Porque hablando con otros padres con bebés/niños de edades similares a la de Maramoto, uno se da cuenta de que la siesta es el astro sobre el que orbitan los días de la mayoría de nosotros, la costumbre sobre la que depositamos toda nuestra fe cuando estamos a punto de perder la cabeza, el hábito rutinario que nos trastoca la jornada cuando no se produce. O cuando se produce demasiado tarde y pone en entredicho el poco descanso nocturno con el que vamos tirando; porque nuestros hijos recargan pilas, pero nosotros las tenemos ya agotadas y se nos hace un poco inviable aguantar despiertos hasta altas horas de la madrugada, con ellos on fire y sin dar síntomas de cansancio. Pienso en esos días y una gota de sudor frío hace puenting desde mi frente.

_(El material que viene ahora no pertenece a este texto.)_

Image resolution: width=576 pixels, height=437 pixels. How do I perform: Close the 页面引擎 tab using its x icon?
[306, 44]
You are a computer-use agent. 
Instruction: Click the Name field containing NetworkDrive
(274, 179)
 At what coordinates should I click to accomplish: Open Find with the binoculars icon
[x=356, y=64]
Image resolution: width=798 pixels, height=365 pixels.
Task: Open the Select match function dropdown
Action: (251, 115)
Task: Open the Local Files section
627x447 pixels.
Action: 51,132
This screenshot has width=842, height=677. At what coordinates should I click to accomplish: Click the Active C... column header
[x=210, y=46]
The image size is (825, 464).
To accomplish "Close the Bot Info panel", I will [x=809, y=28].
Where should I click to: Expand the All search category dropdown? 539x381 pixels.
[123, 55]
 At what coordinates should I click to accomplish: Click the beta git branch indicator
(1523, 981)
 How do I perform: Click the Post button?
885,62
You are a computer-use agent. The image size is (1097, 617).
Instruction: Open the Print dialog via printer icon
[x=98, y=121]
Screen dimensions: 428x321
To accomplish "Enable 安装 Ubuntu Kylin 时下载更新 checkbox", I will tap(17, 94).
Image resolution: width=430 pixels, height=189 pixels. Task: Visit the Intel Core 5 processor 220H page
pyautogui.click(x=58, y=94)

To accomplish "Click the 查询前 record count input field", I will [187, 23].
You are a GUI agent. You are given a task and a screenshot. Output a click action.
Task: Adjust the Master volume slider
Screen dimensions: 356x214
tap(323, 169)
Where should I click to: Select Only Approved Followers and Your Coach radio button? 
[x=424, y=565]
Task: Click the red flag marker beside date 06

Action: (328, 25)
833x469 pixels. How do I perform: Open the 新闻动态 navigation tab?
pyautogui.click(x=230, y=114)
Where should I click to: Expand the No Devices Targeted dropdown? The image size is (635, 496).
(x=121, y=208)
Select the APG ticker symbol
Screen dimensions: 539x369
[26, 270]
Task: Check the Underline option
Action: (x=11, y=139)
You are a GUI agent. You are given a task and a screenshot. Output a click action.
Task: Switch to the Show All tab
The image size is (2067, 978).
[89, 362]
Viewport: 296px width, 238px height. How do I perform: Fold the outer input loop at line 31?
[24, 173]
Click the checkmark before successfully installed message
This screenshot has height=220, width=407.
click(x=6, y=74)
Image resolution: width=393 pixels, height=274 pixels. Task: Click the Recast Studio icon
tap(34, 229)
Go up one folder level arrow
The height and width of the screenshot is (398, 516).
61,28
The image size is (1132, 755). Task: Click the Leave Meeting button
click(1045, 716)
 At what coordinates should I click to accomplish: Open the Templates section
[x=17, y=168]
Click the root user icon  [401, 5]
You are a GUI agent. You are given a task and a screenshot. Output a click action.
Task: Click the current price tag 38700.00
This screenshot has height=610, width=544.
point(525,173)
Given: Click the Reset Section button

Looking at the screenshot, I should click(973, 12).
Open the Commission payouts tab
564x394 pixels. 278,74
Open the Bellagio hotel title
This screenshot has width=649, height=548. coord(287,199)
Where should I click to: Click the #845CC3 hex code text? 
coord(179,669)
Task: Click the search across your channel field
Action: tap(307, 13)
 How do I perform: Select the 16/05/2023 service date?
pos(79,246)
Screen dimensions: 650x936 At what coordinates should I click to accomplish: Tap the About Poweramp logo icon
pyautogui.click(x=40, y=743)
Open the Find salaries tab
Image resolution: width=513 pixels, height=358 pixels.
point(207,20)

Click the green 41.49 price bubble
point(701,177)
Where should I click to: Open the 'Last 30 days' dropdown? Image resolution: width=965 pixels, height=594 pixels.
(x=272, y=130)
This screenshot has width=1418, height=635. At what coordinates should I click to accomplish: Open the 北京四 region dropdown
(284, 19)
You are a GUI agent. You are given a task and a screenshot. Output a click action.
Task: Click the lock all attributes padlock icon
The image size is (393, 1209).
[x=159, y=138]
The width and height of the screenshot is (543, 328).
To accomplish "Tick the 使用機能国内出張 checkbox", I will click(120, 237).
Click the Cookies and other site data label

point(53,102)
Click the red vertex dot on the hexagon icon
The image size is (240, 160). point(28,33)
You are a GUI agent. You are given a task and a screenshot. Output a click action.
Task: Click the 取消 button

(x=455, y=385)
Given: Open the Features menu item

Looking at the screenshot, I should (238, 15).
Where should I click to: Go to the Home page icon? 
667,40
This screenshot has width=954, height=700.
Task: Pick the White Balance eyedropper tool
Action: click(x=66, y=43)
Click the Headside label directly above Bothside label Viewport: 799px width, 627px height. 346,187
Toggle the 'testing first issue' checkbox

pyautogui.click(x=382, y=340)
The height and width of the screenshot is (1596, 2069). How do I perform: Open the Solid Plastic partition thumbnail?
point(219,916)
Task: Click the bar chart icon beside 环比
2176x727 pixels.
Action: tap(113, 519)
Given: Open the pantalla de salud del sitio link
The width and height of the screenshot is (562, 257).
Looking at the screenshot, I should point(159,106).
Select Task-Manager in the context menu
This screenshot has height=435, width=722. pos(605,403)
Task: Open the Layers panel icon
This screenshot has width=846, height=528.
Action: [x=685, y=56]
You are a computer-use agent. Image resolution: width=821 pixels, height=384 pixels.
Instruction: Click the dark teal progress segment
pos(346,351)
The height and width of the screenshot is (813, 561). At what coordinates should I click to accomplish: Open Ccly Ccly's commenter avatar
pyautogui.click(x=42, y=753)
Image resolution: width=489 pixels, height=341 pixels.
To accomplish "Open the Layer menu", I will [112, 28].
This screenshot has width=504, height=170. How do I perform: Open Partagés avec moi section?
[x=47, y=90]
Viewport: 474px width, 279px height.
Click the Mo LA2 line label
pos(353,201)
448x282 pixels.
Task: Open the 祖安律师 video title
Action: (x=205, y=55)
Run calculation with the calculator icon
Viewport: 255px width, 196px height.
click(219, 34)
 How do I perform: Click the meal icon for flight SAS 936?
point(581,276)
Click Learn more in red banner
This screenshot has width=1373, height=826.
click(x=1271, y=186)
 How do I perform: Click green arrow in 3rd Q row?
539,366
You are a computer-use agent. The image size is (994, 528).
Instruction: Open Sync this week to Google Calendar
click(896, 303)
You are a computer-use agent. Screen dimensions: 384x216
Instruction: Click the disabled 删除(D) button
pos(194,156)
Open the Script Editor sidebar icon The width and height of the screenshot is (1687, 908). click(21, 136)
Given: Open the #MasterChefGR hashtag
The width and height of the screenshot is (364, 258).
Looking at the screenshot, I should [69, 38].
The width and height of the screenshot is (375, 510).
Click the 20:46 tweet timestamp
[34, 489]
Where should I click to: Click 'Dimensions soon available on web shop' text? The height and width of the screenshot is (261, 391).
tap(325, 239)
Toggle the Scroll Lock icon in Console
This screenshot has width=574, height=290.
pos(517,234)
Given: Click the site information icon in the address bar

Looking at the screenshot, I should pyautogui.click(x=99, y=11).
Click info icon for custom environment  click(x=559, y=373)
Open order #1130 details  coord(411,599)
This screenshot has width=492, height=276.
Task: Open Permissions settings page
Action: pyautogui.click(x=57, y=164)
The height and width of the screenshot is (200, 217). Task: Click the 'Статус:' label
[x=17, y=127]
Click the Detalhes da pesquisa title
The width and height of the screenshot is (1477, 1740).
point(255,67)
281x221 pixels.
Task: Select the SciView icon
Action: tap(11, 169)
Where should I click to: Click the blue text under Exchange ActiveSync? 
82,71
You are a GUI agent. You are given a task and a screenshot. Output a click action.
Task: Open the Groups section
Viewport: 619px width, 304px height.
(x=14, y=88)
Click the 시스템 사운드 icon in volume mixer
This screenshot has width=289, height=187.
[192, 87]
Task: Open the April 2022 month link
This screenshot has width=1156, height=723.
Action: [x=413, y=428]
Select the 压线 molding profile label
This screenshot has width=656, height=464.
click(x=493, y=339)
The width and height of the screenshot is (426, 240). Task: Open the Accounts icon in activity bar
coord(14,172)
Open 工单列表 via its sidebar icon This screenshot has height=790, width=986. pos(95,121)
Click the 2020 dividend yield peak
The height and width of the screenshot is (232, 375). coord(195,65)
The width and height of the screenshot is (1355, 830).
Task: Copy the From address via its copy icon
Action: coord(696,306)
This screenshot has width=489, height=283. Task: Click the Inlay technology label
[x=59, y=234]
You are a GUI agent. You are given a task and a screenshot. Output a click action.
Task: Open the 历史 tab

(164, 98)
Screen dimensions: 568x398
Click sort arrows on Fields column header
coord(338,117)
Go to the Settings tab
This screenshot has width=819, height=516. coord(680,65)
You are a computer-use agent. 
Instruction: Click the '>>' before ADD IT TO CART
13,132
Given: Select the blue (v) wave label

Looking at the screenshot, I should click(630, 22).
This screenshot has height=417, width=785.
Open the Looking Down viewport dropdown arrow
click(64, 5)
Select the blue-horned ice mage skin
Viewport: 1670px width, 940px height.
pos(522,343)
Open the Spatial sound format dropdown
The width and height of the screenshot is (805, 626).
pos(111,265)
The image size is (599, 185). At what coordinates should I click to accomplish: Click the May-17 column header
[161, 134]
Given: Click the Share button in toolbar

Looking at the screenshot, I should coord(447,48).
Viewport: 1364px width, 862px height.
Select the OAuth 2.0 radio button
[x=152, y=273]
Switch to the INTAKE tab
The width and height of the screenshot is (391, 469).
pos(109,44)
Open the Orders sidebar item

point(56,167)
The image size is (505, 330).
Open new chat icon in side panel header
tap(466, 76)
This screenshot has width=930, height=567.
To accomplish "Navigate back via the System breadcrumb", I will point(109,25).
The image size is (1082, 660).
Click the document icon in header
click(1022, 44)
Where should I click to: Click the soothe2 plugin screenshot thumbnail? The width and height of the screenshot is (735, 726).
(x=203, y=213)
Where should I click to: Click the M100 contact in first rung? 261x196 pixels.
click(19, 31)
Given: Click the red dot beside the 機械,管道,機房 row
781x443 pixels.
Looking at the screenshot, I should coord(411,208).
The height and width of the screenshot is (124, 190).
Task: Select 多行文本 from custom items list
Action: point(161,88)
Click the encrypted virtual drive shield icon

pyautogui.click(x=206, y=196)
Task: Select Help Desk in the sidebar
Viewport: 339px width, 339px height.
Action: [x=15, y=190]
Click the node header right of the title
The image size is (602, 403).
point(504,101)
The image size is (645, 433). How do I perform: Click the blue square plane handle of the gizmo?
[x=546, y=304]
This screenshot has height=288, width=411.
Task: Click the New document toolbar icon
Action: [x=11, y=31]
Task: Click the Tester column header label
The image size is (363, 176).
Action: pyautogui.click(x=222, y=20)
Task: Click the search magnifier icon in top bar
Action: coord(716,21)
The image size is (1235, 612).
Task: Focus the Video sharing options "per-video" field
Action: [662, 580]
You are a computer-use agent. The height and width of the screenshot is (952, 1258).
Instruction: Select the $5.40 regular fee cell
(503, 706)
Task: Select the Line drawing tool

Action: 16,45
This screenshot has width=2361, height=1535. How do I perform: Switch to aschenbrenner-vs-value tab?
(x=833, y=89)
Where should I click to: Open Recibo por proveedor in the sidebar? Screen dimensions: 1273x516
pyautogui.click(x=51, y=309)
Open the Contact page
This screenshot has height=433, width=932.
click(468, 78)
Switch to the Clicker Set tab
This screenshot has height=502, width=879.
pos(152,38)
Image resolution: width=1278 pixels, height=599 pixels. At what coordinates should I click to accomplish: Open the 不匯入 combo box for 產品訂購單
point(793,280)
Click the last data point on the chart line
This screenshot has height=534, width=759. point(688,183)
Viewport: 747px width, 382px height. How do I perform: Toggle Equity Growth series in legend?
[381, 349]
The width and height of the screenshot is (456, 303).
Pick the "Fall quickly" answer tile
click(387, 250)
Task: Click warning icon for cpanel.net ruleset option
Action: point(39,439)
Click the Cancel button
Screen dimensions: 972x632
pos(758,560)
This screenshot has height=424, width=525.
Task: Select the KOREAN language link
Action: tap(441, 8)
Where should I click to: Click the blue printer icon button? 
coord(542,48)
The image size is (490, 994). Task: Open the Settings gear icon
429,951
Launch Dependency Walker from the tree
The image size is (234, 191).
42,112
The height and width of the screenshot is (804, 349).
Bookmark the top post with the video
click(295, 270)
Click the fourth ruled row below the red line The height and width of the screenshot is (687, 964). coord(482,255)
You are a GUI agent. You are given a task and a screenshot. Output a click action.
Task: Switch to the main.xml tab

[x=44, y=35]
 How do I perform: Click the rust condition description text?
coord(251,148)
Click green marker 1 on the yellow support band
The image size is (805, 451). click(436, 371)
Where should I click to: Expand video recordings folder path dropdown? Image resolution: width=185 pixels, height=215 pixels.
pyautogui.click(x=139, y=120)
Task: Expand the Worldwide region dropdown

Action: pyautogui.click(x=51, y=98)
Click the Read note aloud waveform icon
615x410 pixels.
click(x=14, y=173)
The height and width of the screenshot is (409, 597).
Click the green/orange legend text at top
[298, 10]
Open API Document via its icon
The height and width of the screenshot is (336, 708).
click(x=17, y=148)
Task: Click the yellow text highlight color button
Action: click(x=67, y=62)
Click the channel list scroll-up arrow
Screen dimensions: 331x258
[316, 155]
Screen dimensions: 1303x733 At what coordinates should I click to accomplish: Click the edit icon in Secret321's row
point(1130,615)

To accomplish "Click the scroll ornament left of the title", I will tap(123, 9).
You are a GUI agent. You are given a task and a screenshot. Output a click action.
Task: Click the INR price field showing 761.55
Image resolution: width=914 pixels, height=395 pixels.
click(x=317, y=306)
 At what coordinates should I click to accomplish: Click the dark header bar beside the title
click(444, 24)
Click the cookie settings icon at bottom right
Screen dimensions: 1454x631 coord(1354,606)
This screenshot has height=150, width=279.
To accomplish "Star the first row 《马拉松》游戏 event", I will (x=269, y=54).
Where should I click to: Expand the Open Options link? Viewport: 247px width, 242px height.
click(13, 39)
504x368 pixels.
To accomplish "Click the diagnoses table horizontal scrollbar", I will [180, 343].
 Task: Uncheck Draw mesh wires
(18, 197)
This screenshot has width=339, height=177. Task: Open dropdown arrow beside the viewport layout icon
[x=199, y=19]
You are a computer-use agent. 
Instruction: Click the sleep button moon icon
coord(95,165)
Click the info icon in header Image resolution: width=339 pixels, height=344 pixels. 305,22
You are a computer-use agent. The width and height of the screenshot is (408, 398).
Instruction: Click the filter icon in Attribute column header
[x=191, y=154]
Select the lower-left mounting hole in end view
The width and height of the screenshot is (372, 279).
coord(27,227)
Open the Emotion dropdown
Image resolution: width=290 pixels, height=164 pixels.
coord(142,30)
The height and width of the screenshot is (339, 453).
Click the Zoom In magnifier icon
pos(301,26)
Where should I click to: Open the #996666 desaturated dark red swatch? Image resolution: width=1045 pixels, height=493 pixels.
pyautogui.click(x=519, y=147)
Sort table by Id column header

La siesta. Aún recuerdo cuando Mara era una bebé. Creo que durante su primer año y medio de vida nunca se pegó una siesta de más de 20 minutos. Escuchábamos de otros bebés que podían dormir más de una hora y eso nos generaba cierta frustración, porque en su siesta teníamos depositadas nuestras esperanzas de hacer todo lo que teníamos pendiente. Y nunca nos dio tiempo a nada. Con 20 minutos cuando uno quiere empezar a hacer algo ya ha sonado la campana. Y toca volver a empezar. El pasado sábado, un gran amigo mío de la infancia, me decía que sus mellizos, de apenas un año, se dormían la siesta con facilidad en el coche, pero que una vez dormidos no podía parar o se despertaban. Así que uno, papá o mamá, subía a hacer las tareas del hogar pendientes mientras el otro daba vueltas con el coche por el pueblo. Y por los pueblos vecinos. Sin parar. Para alargar ese momento único que para los padres es tocar la gloria, casi como subir al escalón más alto del podio en los Juegos Olímpicos. O más.
Mara duerme ahora siestas de dos horas. Tres si no la despertamos. Así que durante nuestras ya agotadas vacaciones y ahora que trabajo sólo por las mañanas, mientras llega el inicio del curso, de su aterrizaje en el “cole de mayores”, nuestros días se organizan en torno a su siesta, ese momento en el que intentamos sacar adelante gran parte del trabajo que se nos acumula entre Tacatá, los blogs y la casa. Así que ya nos levantamos por la mañana y decimos aquello de “cuando se duerma la siesta…”. Luego, como esto de la siesta es puro suspense, hay días en los que la pequeña saltamontes decide que quiere prescindir de ella. Y entonces, como hoy (por ayer), me veo a las 23:30 horas de la noche escribiendo este post, recuperando “toda la libertad de mi vida” que Maramoto me negó al no querer echarse la siesta.